##### TEXTE D'ÉTUDE #####

Le choix des mots
L’invasion de l’Ukraine par la Russie n’a débuté qu’il y a une semaine. L’issue de la situation demeure incertaine. Toutefois, il apparaît déjà clair qu’il s’agit d’un conflit pas comme les autres, et surtout d’un conflit dont on ne parle pas comme les autres.
D’abord, on assiste à un mouvement de solidarité quasi unanime envers le peuple ukrainien. Au Conseil des droits de l’homme de l’ONU mardi, la presque totalité des diplomates a quitté la salle lorsque le ministre des Affaires étrangères russe a commencé son allocution. Des manifestations en appui aux Ukrainiens sont organisées partout dans le monde, et la colère face à l’invasion de l’armée russe semble tout aussi forte même au Canada. Un sondage de la firme Maru publié cette semaine montre que 91 % des Canadiens sont en « opposition totale avec la tyrannie de la Russie de Vladimir Poutine ». J’aurais du mal à nommer une autre situation de guerre où l’opinion publique mondiale s’est montrée aussi campée, aussi rapidement, contre une agression armée. Il semble plus simple de décrire l’horreur d’une bombe qui tombe sur des civils innocents lorsque cette bombe n’est pas, par exemple, américaine.

#####

> _CONSIGNES DE L'EXERCICE_
1/ Répondez à ces questions sur le texte d'étude.
(a) Depuis combien de temps l'invasion de l'Ukraine par la Russie a-t-elle débuté ?
(b) Quel pourcentage des Canadiens se dit en « opposition totale » selon le sondage de la firme Maru ?
(c) Qu'a fait la presque totalité des diplomates au Conseil des droits de l'homme de l'ONU ?
2/ Extrayez du texte d'étude, à l'identique, tout le passage allant de « Le choix des » jusqu'à « comme les autres. ».
Les entrées n'interviennent en rien dans ce travail.

##### DONNÉES ENREGISTRÉES #####

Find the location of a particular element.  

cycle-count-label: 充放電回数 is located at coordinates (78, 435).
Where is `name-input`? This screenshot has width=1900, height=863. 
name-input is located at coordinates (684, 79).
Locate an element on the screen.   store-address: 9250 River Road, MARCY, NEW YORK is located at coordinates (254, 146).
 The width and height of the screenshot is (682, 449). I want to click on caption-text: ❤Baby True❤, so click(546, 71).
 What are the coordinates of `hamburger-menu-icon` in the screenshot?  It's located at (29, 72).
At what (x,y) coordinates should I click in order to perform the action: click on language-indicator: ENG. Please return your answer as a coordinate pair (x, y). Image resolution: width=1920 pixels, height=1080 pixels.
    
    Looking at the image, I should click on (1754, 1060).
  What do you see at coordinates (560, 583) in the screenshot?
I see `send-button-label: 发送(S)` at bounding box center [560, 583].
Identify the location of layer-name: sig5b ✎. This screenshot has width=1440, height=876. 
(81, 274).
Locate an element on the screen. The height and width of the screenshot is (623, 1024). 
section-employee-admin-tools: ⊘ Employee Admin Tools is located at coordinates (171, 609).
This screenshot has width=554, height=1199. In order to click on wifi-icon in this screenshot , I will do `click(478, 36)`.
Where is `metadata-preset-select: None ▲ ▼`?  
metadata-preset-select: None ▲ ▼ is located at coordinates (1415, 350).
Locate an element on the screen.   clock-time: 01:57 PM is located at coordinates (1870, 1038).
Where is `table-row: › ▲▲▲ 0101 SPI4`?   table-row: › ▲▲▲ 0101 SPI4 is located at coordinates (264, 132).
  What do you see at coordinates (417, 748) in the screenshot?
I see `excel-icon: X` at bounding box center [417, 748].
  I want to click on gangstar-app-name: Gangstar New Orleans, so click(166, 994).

#####

> _RÉSULTATS DES EXERCICES_
1/
(a) Elle n'a débuté qu'il y a une semaine.
(b) 91 % des Canadiens.
(c) Elle a quitté la salle lorsque le ministre des Affaires étrangères russe a commencé son allocution.

2/
Le choix des mots
L’invasion de l’Ukraine par la Russie n’a débuté qu’il y a une semaine. L’issue de la situation demeure incertaine. Toutefois, il apparaît déjà clair qu’il s’agit d’un conflit pas comme les autres, et surtout d’un conflit dont on ne parle pas comme les autres.